Recent advancements in computational morphology : A comprehensive survey
Jatayu Baxi, Brijesh Bhatt
TL;DR
This survey assesses computational morphology from traditional rule-based methods (Two-Level Morphology, FSTs, paradigms, and stemmers) to data-driven machine learning and contemporary Transformer-based models. It catalogs unsupervised and supervised learning approaches, dives into deep architectures for segmentation and tagging, and highlights joint lemma–MSD modeling and cross-lingual transfer for low-resource languages. The paper also reviews major morphology datasets (UD Treebanks, UniMorph) and analyzes the relative strengths, data requirements, and applicability across languages. It concludes with open research issues, including data scarcity, interpretability, and the need for broad, multilingual resources to advance robust morphology tooling.
Abstract
Computational morphology handles the language processing at the word level.

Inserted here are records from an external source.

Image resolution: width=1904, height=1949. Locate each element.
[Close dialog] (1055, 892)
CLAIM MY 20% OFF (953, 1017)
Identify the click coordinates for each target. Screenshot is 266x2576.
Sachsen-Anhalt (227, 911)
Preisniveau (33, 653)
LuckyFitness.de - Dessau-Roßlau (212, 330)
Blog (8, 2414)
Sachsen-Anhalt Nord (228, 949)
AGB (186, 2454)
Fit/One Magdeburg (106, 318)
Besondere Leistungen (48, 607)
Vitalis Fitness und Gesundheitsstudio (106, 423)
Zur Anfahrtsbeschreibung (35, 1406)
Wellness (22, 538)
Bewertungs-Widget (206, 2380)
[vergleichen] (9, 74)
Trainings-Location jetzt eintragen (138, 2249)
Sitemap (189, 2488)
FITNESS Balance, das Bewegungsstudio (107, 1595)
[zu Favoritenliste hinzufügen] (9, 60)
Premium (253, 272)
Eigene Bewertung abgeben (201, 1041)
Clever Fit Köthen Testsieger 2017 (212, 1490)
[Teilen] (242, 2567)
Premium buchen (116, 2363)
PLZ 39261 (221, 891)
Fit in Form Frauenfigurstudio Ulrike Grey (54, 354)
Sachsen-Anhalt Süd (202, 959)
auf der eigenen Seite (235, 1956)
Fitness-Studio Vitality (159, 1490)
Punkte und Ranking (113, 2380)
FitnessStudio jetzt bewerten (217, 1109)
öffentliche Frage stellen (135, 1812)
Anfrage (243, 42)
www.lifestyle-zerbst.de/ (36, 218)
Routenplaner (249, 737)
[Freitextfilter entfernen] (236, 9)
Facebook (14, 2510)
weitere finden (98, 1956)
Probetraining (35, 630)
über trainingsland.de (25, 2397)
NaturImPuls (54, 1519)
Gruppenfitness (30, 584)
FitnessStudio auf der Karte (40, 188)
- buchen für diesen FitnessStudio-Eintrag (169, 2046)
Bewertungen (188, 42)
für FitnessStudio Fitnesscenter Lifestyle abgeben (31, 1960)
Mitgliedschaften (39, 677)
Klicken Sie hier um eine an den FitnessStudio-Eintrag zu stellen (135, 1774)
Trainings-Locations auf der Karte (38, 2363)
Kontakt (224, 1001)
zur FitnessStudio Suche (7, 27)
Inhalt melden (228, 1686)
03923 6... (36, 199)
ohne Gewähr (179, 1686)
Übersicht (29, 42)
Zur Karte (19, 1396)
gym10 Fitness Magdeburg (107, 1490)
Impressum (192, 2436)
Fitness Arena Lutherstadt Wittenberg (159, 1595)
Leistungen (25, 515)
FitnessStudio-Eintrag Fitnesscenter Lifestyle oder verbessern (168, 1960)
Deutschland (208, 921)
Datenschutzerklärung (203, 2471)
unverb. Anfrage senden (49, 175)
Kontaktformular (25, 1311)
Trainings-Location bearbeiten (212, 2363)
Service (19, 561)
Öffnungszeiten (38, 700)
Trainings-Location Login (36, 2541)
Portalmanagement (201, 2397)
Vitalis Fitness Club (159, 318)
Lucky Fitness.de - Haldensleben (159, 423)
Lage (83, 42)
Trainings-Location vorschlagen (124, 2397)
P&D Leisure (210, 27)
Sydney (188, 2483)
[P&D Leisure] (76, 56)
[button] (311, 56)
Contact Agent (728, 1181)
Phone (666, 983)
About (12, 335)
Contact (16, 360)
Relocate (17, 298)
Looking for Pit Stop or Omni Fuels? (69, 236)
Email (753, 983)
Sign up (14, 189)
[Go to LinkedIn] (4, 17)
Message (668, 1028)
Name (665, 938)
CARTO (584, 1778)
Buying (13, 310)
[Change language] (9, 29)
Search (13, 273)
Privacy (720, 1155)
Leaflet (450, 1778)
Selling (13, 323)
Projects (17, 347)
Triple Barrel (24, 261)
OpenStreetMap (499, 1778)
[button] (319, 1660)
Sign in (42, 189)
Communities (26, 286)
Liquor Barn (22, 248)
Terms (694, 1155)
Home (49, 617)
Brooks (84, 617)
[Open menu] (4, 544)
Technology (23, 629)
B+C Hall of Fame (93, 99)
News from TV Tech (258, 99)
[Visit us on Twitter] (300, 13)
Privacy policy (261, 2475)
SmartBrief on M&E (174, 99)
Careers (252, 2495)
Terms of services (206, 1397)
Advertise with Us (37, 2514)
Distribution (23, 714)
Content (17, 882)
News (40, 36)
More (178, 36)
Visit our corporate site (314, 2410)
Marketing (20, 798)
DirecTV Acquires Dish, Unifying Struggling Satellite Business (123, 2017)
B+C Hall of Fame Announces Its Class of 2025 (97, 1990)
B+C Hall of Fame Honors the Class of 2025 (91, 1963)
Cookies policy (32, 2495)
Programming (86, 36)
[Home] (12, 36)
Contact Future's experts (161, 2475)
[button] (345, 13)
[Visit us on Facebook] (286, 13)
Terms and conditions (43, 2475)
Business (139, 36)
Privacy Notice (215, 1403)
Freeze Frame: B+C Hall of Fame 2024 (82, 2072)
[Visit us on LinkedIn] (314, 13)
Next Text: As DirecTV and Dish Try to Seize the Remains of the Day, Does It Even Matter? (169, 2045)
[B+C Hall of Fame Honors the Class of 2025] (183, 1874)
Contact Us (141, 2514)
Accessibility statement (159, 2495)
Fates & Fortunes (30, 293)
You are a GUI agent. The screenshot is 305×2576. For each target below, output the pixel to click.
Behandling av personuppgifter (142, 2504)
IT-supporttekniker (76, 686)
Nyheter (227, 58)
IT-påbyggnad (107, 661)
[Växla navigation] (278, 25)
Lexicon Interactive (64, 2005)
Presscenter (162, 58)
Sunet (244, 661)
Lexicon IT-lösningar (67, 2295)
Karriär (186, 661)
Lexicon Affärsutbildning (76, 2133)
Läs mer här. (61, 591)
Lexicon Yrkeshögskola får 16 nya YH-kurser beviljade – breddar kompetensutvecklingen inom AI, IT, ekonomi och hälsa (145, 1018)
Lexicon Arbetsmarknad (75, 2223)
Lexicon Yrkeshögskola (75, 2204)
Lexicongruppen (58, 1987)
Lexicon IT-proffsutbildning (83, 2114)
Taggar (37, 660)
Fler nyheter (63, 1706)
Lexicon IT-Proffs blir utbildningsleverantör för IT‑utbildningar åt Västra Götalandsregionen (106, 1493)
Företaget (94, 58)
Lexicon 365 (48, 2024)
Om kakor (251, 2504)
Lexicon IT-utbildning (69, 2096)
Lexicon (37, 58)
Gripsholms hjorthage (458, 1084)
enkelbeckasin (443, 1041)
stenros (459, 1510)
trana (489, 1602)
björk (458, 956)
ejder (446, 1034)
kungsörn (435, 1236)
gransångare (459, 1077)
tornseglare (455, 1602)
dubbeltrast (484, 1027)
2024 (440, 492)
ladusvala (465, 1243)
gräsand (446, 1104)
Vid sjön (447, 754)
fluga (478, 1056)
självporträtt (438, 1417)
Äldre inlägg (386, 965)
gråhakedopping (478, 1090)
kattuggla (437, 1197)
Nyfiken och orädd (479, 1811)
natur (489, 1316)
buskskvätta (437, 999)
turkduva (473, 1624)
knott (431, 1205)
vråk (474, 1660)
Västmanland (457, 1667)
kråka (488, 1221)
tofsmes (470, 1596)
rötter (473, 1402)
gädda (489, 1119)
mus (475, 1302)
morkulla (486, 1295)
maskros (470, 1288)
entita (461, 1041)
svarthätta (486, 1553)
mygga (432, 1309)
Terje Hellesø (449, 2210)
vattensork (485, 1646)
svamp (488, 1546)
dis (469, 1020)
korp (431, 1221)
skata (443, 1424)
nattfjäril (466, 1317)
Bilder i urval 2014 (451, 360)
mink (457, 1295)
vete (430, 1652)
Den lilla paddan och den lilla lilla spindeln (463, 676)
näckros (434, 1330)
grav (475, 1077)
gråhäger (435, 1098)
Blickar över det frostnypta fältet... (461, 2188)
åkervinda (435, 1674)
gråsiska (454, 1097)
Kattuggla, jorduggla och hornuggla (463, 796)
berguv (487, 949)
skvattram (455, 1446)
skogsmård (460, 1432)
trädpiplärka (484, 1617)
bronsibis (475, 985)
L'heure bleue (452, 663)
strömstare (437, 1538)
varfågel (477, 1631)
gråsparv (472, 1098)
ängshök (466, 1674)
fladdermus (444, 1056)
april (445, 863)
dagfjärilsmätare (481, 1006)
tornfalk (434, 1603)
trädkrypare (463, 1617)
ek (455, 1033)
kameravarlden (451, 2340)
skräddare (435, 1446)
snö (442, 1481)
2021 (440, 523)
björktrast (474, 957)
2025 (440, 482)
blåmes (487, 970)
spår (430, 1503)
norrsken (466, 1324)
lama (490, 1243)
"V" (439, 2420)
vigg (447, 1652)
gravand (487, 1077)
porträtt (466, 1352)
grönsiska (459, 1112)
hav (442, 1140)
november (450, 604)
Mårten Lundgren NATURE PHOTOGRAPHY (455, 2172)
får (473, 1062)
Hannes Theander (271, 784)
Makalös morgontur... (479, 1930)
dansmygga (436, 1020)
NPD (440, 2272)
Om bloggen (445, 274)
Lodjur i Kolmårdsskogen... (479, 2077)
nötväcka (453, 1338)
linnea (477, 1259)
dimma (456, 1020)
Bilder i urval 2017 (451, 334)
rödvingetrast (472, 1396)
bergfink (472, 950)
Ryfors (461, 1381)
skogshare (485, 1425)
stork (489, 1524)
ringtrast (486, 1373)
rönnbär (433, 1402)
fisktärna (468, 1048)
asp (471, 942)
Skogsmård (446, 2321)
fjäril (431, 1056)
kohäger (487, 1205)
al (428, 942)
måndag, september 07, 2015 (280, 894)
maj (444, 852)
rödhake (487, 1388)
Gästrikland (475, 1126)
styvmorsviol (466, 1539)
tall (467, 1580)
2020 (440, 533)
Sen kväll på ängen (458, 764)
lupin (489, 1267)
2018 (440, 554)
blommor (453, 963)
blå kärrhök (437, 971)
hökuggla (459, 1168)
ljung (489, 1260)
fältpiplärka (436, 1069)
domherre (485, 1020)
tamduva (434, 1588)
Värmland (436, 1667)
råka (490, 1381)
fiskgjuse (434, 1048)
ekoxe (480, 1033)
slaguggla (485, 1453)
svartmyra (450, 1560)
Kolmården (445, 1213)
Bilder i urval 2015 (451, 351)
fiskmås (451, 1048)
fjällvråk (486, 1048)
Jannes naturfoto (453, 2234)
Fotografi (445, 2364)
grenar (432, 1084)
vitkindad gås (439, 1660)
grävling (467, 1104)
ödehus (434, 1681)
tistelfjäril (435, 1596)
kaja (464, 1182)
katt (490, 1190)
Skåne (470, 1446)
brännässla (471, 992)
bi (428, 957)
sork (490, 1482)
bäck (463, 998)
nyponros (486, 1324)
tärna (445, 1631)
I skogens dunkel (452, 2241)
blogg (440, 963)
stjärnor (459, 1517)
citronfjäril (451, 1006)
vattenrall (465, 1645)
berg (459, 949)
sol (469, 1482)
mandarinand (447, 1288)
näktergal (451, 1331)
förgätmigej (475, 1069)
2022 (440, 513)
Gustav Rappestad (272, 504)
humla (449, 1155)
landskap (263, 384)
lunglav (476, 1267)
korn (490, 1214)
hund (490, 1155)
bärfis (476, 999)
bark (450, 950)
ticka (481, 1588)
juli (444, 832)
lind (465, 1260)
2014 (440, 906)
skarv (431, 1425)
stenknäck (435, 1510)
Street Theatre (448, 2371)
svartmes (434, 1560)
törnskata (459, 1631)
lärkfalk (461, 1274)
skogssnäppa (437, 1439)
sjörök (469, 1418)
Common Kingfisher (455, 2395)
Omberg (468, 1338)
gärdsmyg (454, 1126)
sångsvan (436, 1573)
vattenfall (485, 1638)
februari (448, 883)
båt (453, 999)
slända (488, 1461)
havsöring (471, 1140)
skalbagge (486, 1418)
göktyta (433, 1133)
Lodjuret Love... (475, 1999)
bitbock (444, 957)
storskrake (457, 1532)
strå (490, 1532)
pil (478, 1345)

It is one of the foundational tasks in the NLP pipeline for the development of higher level NLP applications. It mainly deals with the processing of words and word forms. Computational Morphology addresses various sub problems such as morpheme boundary detection, lemmatization, morphological feature tagging, morphological reinflection etc. In this paper, we present exhaustive survey of the methods for developing computational morphology related tools. We survey the literature in the chronological order starting from the conventional methods till the recent evolution of deep neural network based approaches. We also review the existing datasets available for this task across the languages. We discuss about the effectiveness of neural model compared with the traditional models and present some unique challenges associated with building the computational morphology tools. We conclude by discussing some recent and open research issues in this field.